This ava upgrade is sick


----------



## Atlas (Oct 21, 2017)

Milk said:


> This ava upgrade is sick



That Stain set is sick.

Reactions: Friendly 1


----------



## TheCupOfBrew (Oct 21, 2017)

Atlas said:


> That Stain set is sick.


Tanks, just got done making it.

I make gif sets for people if you're interested

Reactions: Friendly 1


----------



## Deleted member 161031 (Oct 22, 2017)

The points for the 175x350 avatar in hvoa,  kcc,  bh,  literature and football have been lowered to 21 points.

Reactions: Like 2


----------



## Roman (Oct 22, 2017)

Well Holy Shit that's awesome!


----------



## TheCupOfBrew (Oct 22, 2017)

Sweet


----------



## baconbits (Oct 23, 2017)

Mider T said:


> @Milk make me a big banana



You gotta be born with that.

Reactions: Funny 3


----------



## Yin (Oct 24, 2017)

What happened to seniority?


----------



## TheCupOfBrew (Oct 24, 2017)

I really have to say these 175x250 looks so good


----------



## Deleted member 235437 (Oct 25, 2017)

Hokage Naruto Uzumaki said:


> What happened to seniority?



Tbf seniority was phased out when we switched the forums from VB to what we have now. There were no senior perks currently and you couldn’t get the 175x250 just for being a senior. You could only win it by winning forum contests and getting points.

Reactions: Like 1


----------



## LayZ (Oct 26, 2017)

Aphrodite said:


> 2) All avatar contest prize winners now have 175x350 avatars​


I started a contest in the Sports Bar -> American Football section.  Who would I talk to about approving avatar prizes for the winner?

I asked Parallax about it but he hasn't responded.


----------



## Aphrodite (Oct 26, 2017)

LayZ said:


> I started a contest in the Sports Bar -> American Football section.  Who would I talk to about approving avatar prizes for the winner?
> 
> I asked Parallax about it but he hasn't responded.



The only avie prize now is the 350 but lemme tag some mods for you ok.

@ane @Khaleesi @Charlotte D. Kurisu 

one of them should be able to help you.

Reactions: Like 1


----------



## Charlotte D. Kurisu (Oct 26, 2017)

Aphrodite said:


> The only avie prize now is the 350 but lemme tag some mods for you ok.
> 
> @ane @Khaleesi @Charlotte D. Kurisu
> 
> one of them should be able to help you.



What's American Football?

Reactions: Funny 1


----------



## Aphrodite (Oct 26, 2017)

Charlotte D. Kurisu said:


> What's American Football?



Oh american football.. my bad i dunno but you can help.


----------



## Charlotte D. Kurisu (Oct 26, 2017)

Aphrodite said:


> Oh american football.. my bad i dunno but you can help.



Nope.
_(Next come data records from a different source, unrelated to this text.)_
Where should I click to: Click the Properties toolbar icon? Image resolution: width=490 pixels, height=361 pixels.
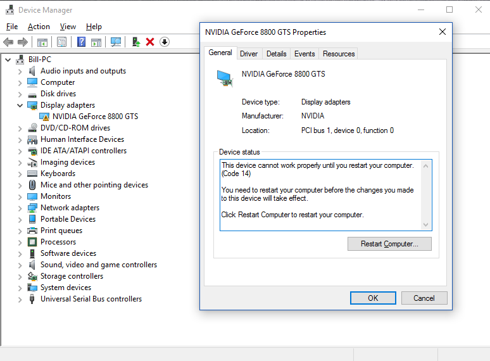62,42
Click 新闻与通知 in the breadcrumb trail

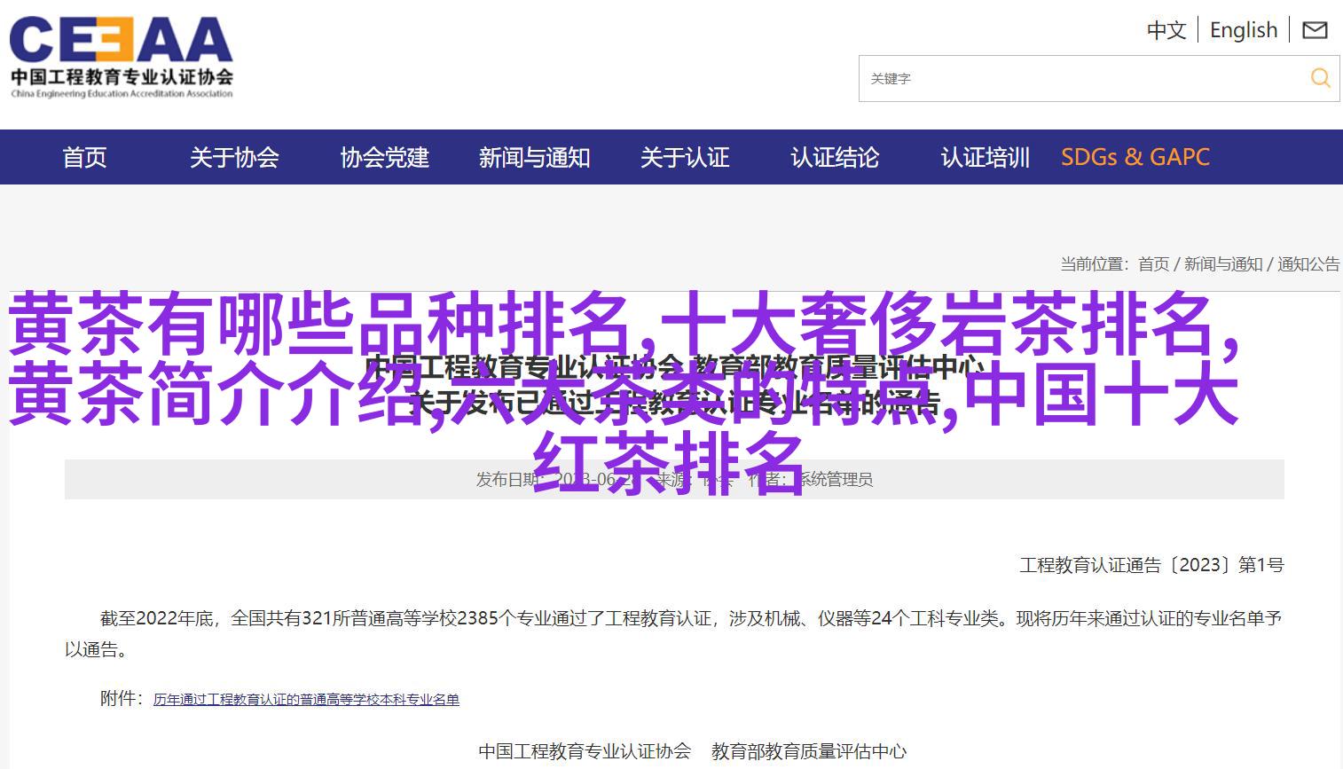tap(1222, 264)
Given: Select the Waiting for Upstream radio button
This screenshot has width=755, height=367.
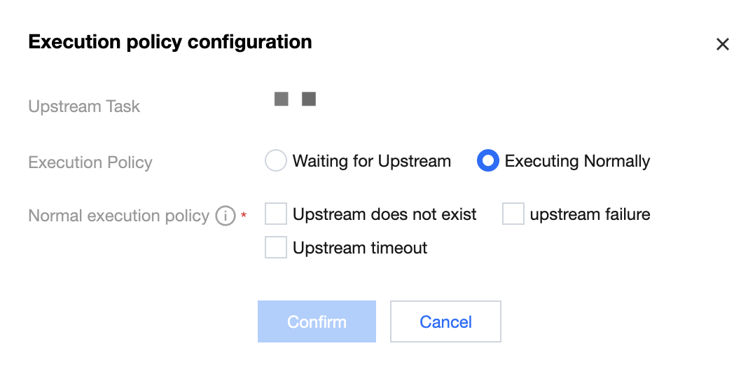Looking at the screenshot, I should tap(276, 161).
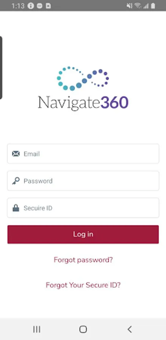Focus the Password input field

click(83, 181)
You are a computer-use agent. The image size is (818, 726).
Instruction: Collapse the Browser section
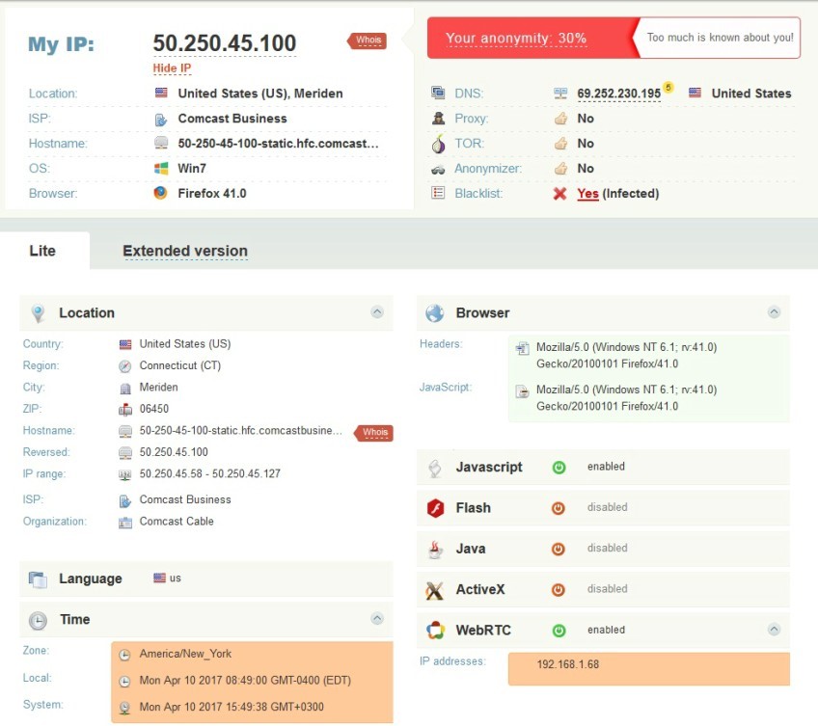point(773,312)
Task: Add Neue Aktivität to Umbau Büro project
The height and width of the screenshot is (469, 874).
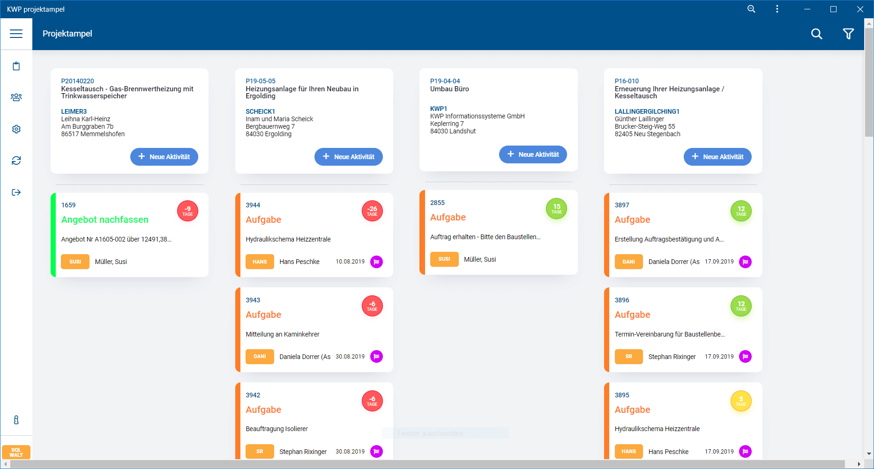Action: pyautogui.click(x=533, y=154)
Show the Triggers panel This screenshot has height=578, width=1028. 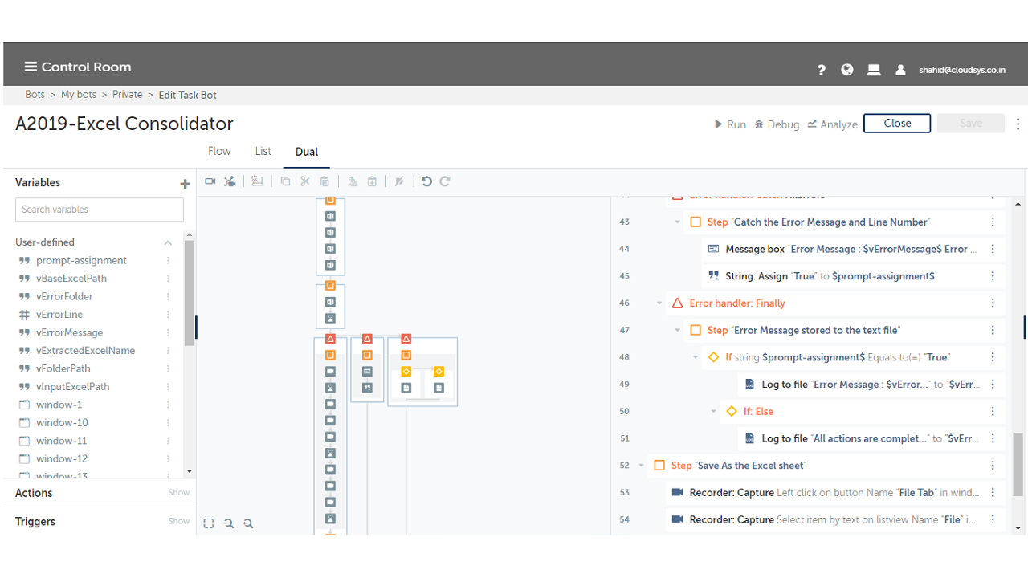tap(178, 521)
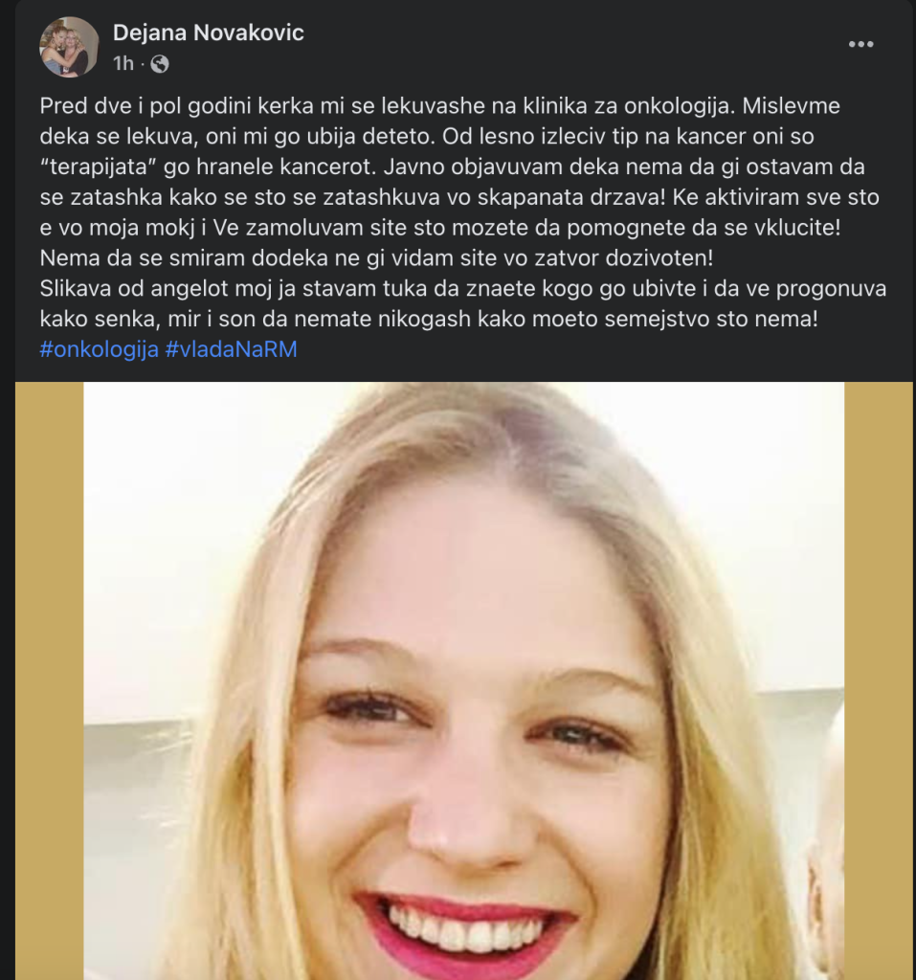Click the 1h post timestamp
Viewport: 916px width, 980px height.
tap(123, 64)
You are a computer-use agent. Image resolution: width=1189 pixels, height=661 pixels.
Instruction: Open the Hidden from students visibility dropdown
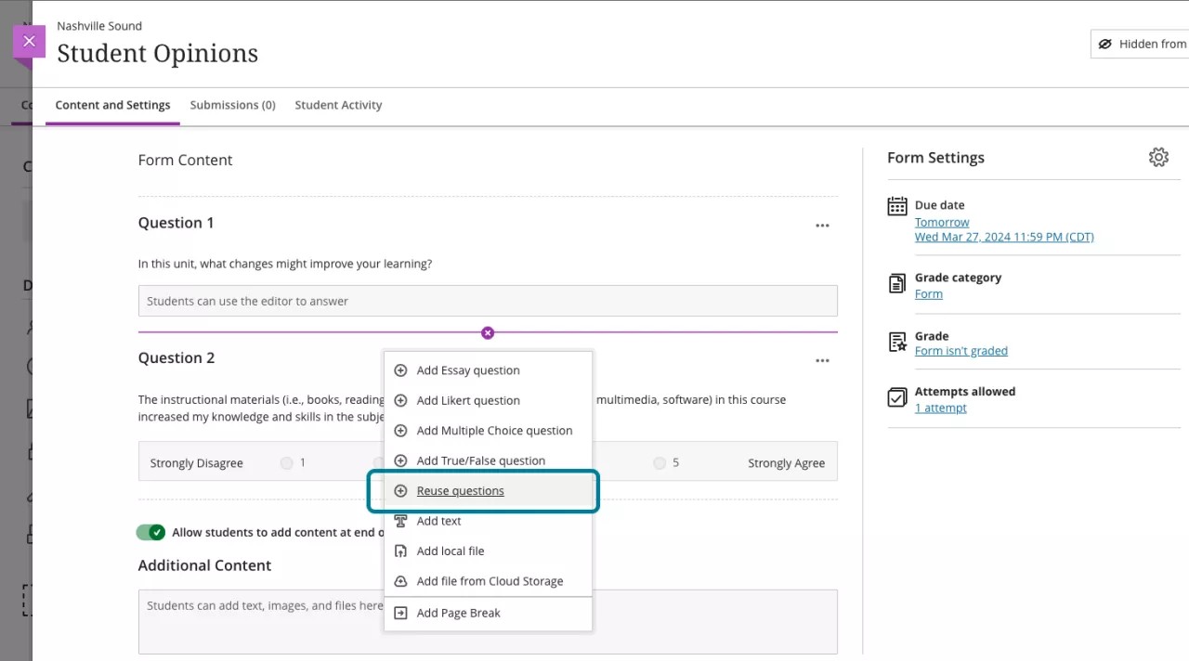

Never visited any NFL threads, let alone contribute. I also don't have any powers in the sports section.


----------



## baconbits (Oct 26, 2017)

We probably would be more apt to give contest points than just big avatar rights.


----------



## Shizune (Oct 26, 2017)

Do you guys think we could discuss giving people points for hosting in or maybe even winning/getting top 3 in mafia games? I think we put a _lot _of time and work into hosting and playing our games and we totally deserve some points for that.

It might also help send some much needed new blood our way!


----------



## Deleted member 235437 (Oct 26, 2017)

LayZ said:


> I started a contest in the Sports Bar -> American Football section.  Who would I talk to about approving avatar prizes for the winner?
> 
> I asked Parallax about it but he hasn't responded.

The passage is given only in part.